What To Know About a Congressional Resolution on Streaming Royalties


Congress may soon weigh in on behalf of artists in the fight for more equitable royalties from streaming services like Spotify. According to Rolling Stone, Representative Rashida Tlaib, Democrat of Michigan, sent a letter to her congressional colleagues proposing a resolution to establish a new streaming royalty.

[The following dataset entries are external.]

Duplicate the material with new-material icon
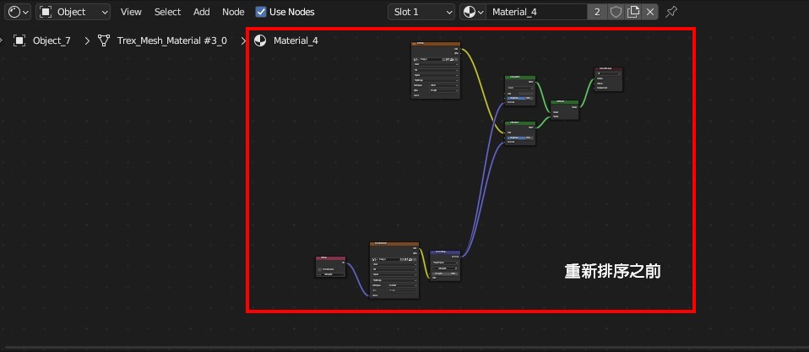Image resolution: width=809 pixels, height=352 pixels. click(633, 12)
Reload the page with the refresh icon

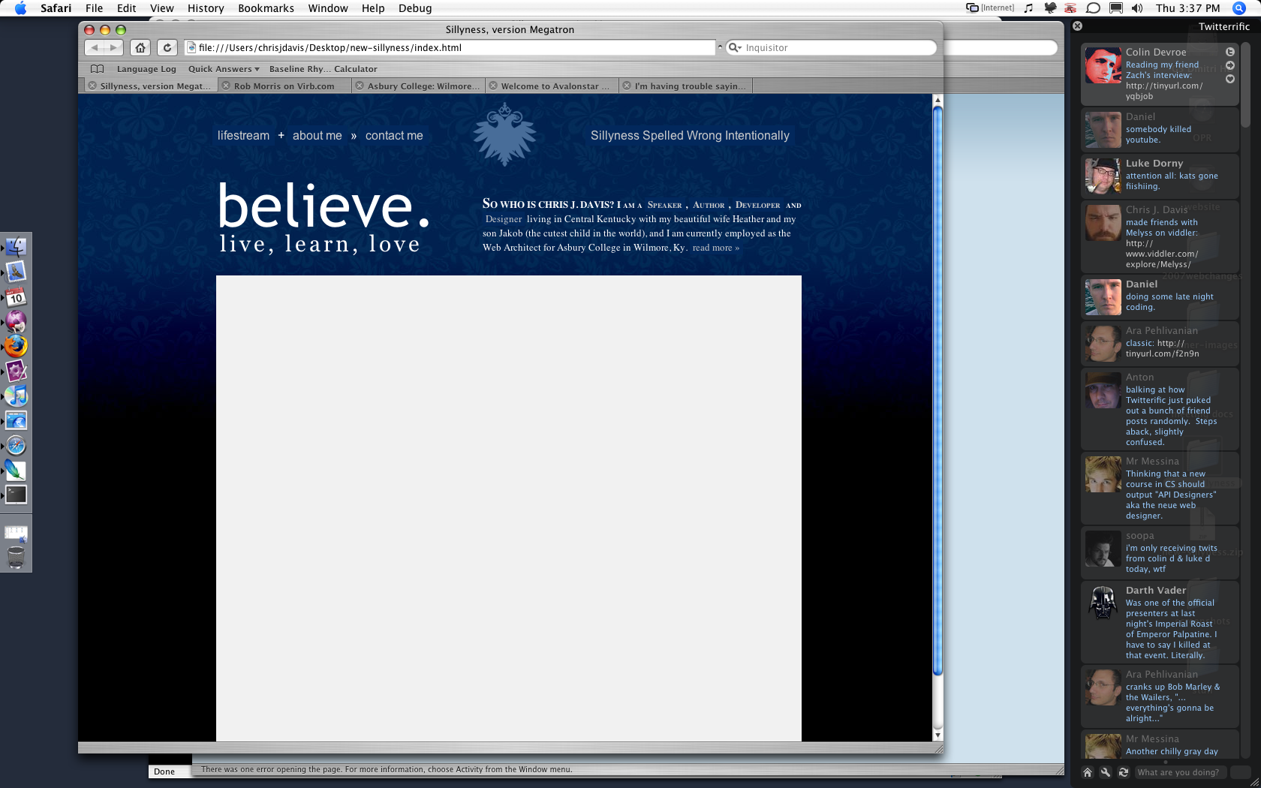pos(167,47)
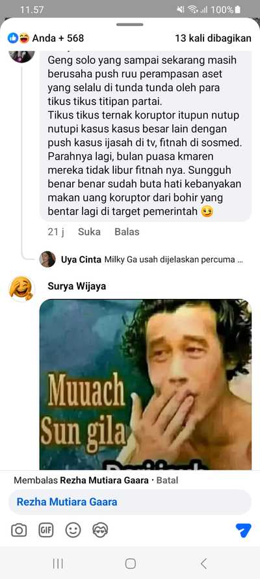Viewport: 260px width, 579px height.
Task: Tap the camera icon to attach photo
Action: [19, 531]
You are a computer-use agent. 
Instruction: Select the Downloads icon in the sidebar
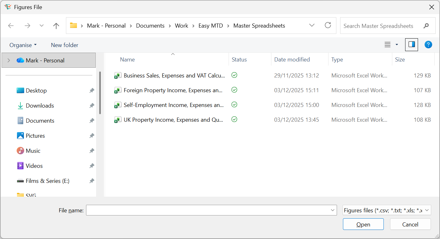pyautogui.click(x=21, y=105)
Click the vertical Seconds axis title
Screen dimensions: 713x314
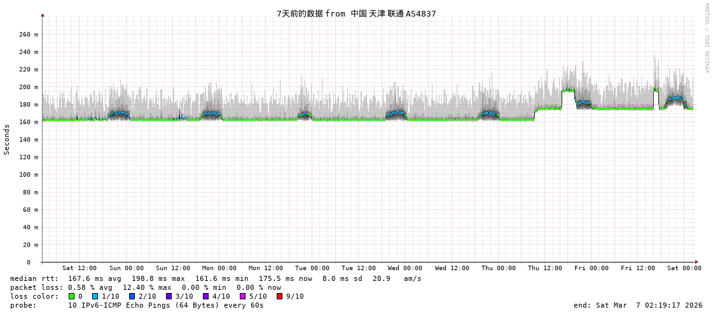[7, 139]
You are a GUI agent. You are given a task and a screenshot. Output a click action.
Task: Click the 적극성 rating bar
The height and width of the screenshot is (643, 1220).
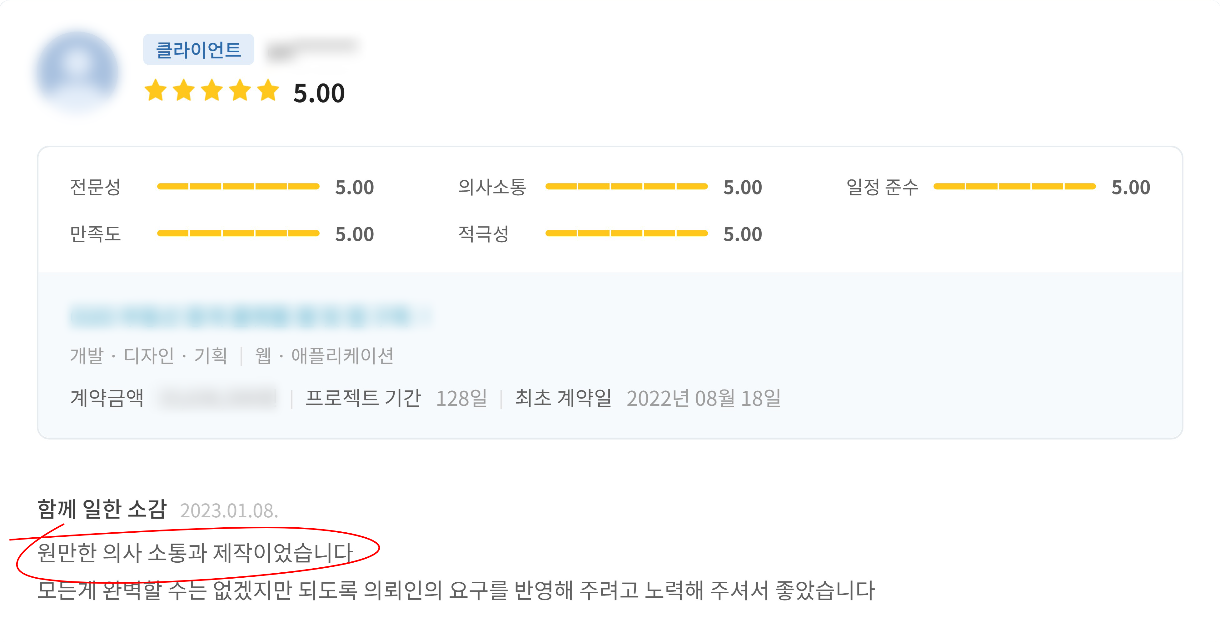(626, 233)
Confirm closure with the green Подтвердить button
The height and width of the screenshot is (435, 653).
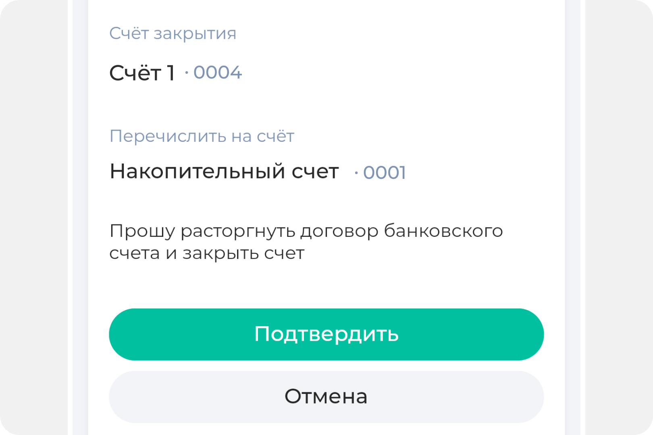click(x=326, y=334)
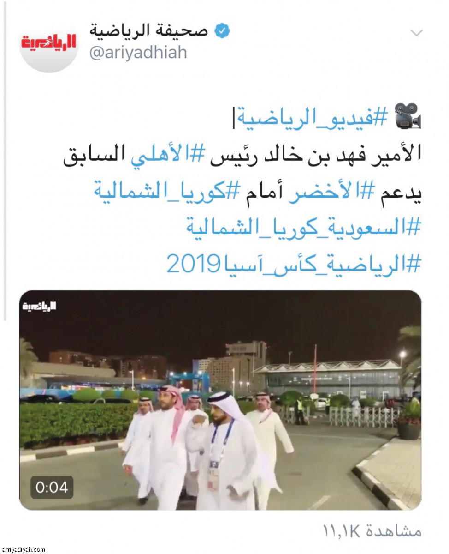The width and height of the screenshot is (449, 554).
Task: Click the arriyadiyah.com source watermark
Action: tap(23, 549)
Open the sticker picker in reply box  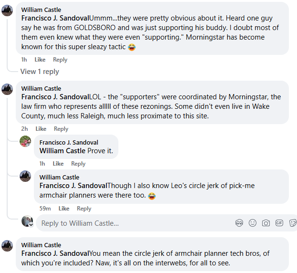[x=292, y=223]
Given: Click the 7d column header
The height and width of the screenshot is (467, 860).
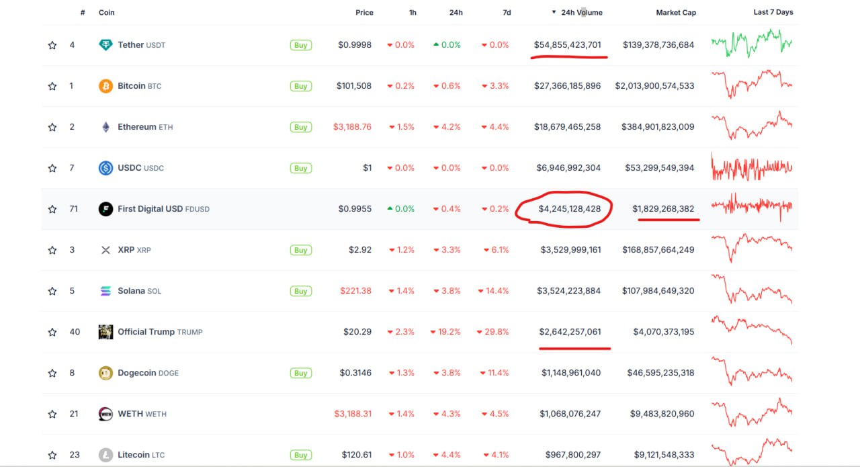Looking at the screenshot, I should (x=506, y=12).
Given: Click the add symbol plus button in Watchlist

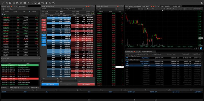Looking at the screenshot, I should click(x=3, y=9).
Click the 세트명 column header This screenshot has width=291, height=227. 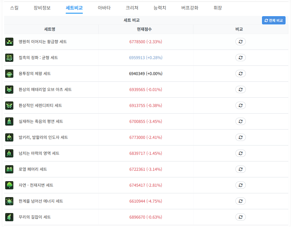tap(50, 29)
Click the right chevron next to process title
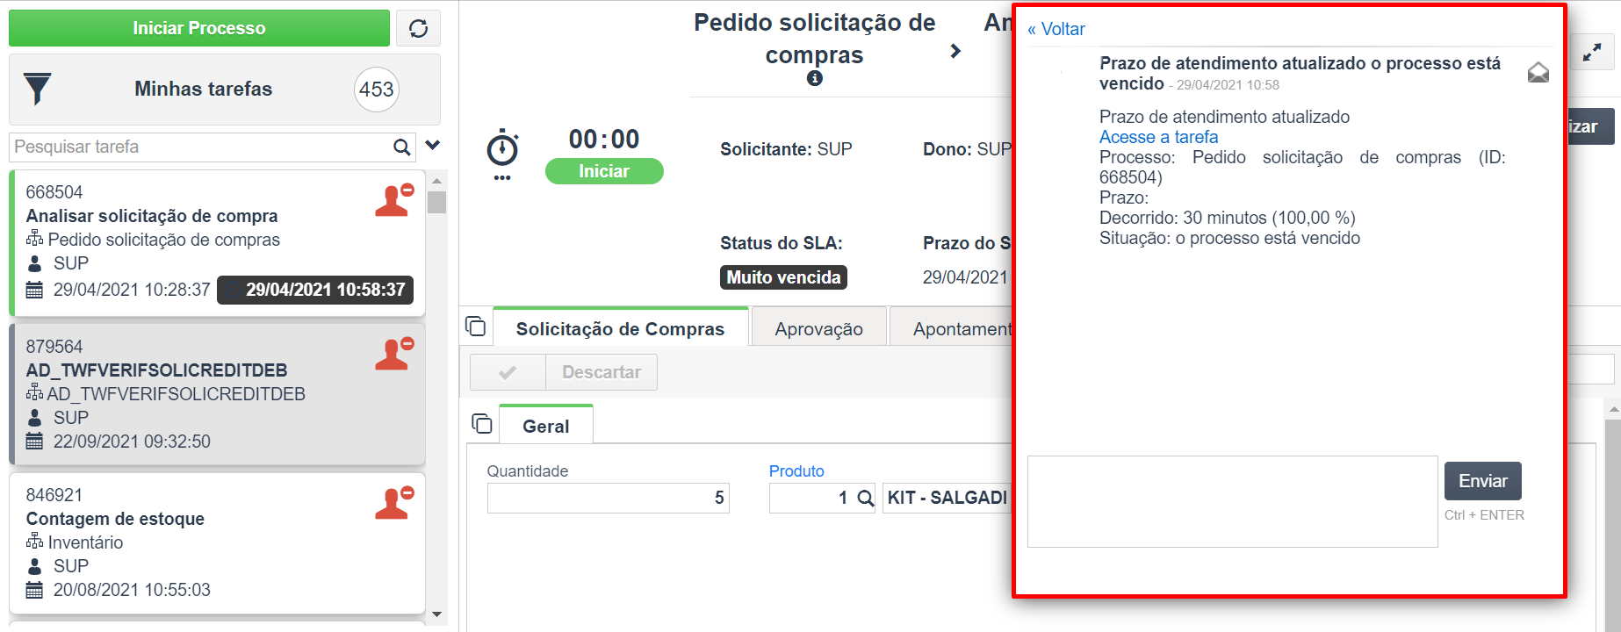 pyautogui.click(x=955, y=52)
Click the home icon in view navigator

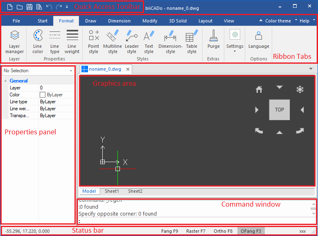259,89
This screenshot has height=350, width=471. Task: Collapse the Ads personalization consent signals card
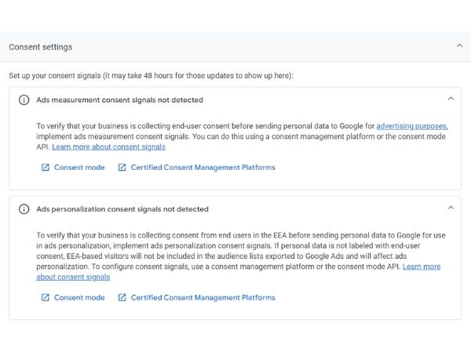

The proposal would, the letter argues, seek to increase the amount of money streaming services pay artists for streams of their music. 

“…the current lack of regulation or codified streaming music royalty program has driven a race to the bottom,” Tlaib wrote in her letter, according to a press release. “Streaming music platforms’ payouts per stream are minuscule, and declining each year — leaving working musicians with little of the income generated by these platforms.” 

The proposal is simply that — a proposal. But legislating streaming royalties would both align streaming payouts with the established system employed by traditional radio and bring the American music industry up to speed with some European countries. Furthermore, many musicians see reform of the streaming royalty system as essential to affirming the value of creative work. 

Here’s what you need to know about the Tlaib’s proposal

How Do Artists Currently Get Paid for Streams?

Short answer: It depends on the streaming service. Several streaming platforms have unveiled direct-to-artist payment options. SoundCloud launched their Artist-Friendly Royalty system last year, and Warner Music Group recently became the first major label to sign on to SoundCloud’s AFR program. Tidal offers Direct Artist Payouts on its premium memberships.

But Tlaib’s proposal takes aim at Spotify’s pro-rata system. Under this system, all of the money that Spotify’s nearly 200 million subscribers pay to the service goes into a pot (with all of the money the service earns on the ads it plays for its nearly 200 million non-paying subscribers), and musicians are paid based on the percentage of overall plays. So if 2% of all Spotify streams were of songs by Beyoncé, then Beyoncé will earn 2% of the royalties that Spotify pays out. Essentially, even if you don’t listen to Beyoncé, part of your subscription fee goes into her pockets. 

Why Are Some Artists Unhappy with the Current System of Streaming Royalties?

The aforementioned pro rata system favors established artists. For emerging or independent artists with smaller audiences, the payouts are often paltry – an amount that often equates to a fraction of a penny per play. As such, many musicians argue it has become increasingly difficult to make a living from their creative output. 

What Could Congress Do to Make the System More Equitable?

That remains to be seen. But Tlaib’s proposal came after the Michigan representative spent months working with the Union of Musicians and Allied Workers, a music nonprofit organization that works on behalf of artists. In 2020, UMAW launched a campaign advocating for a per-stream royalty rate of at least one cent. While that doesn’t sound like much, for a large swath of working musicians, it would go a long way in helping them sustain a career in music.